1 9 8 0 (USA)
3 x 120 minute episodes
Beulah Land was a three-night drama series adapted from the Deep South novels by Lonnie Coleman, a novelist/playwright from Georgia.
All the familiar ingredients were there: the powerful women who love their plantations as passionately as they do their men (until the man comes along, of course; in this case, it’s Yankee artist Casey Troy, played by Michael Sarrazin, but think Rhett Butler or Clark Gable); the contented slaves on one plantation, and the less contented ones on a neighbour’s; the black maid who talks such an endearing patois (remember the immortal Butterfly McQueen in this role in Gone With the Wind, giving a performance that threatened to run away with the picture?) – and pulsing away in the background all the while is the surge of history, the threat of the Civil War (high-spirited women stand up to the Yankee invasion), the destruction of a society and its (painful) attempts at rebuilding.

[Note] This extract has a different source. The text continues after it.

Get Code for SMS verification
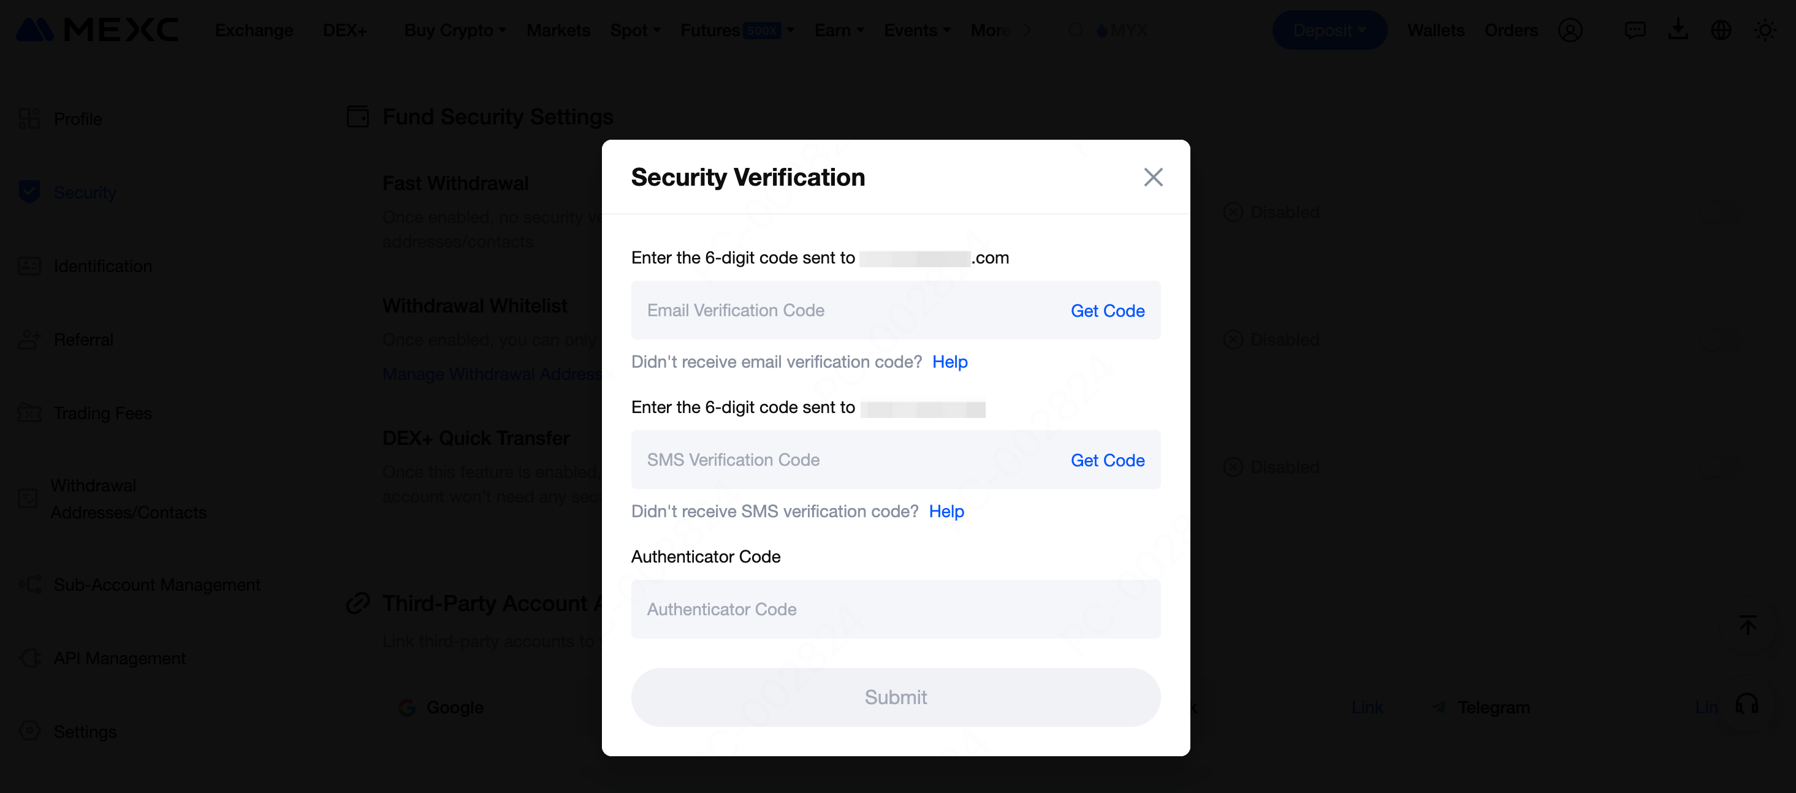This screenshot has height=793, width=1796. (x=1107, y=461)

One of the most fascinating things about the American South is that it has two realities; there is the territory of Civil Rights murders and the Ku Klux Klan, and there is the territory of legend.
All the writings of William Faulkner, for instance, all the speeches of Martin Luther King, all the decades of violence, have never managed to dislodge totally that other Deep South, the dream world originally created by Margaret Mitchell.

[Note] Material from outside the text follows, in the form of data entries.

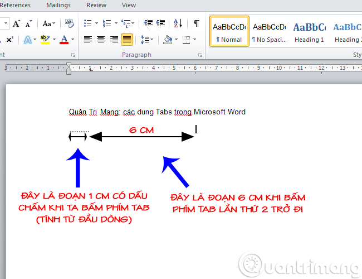Click the Shading paint bucket icon
The width and height of the screenshot is (362, 279).
click(x=167, y=40)
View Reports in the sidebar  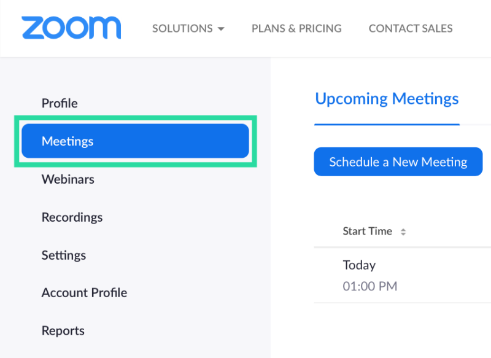coord(63,331)
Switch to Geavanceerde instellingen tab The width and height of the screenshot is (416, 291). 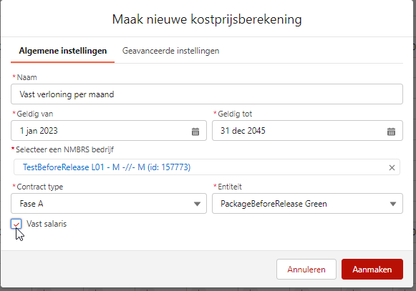(x=170, y=51)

Shot on location in Mississippi and set between 1827 and 1872, the sweeping drama followed the fortunes of Beulah Land, the Kendrick family home, from the heights of its splendour to its destruction during the American Civil War and beyond.
Lesley Ann Warren played Sarah Pennington, who becomes the mistress of the plantation through marriage to inept and immature heir Leon Kendrick (Paul Rudd). She gradually becomes obsessed with keeping the land.

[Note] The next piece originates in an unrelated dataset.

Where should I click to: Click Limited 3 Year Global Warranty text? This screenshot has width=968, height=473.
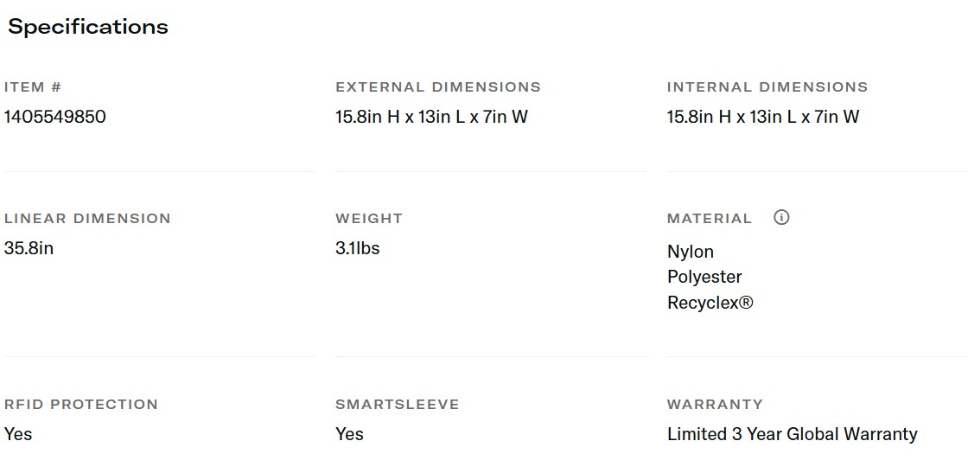pyautogui.click(x=792, y=434)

In the meantime, she has to deal with her selfish, philandering sister Lauretta (Meredith Baxter Birney); snarling, confrontational overseer Roscoe Corlay (Paul Shenar) who has designs on owning Beulah Land himself; withdrawn, mentally-bruised sister-in-law Selma (Madeleine Stowe); and various other troublesome relatives, slaves, Yankees and so on.
Several decades of storyline were presented, sometimes skipping a few years at a time, as Sarah went from a young girl to a mature woman without visibly ageing.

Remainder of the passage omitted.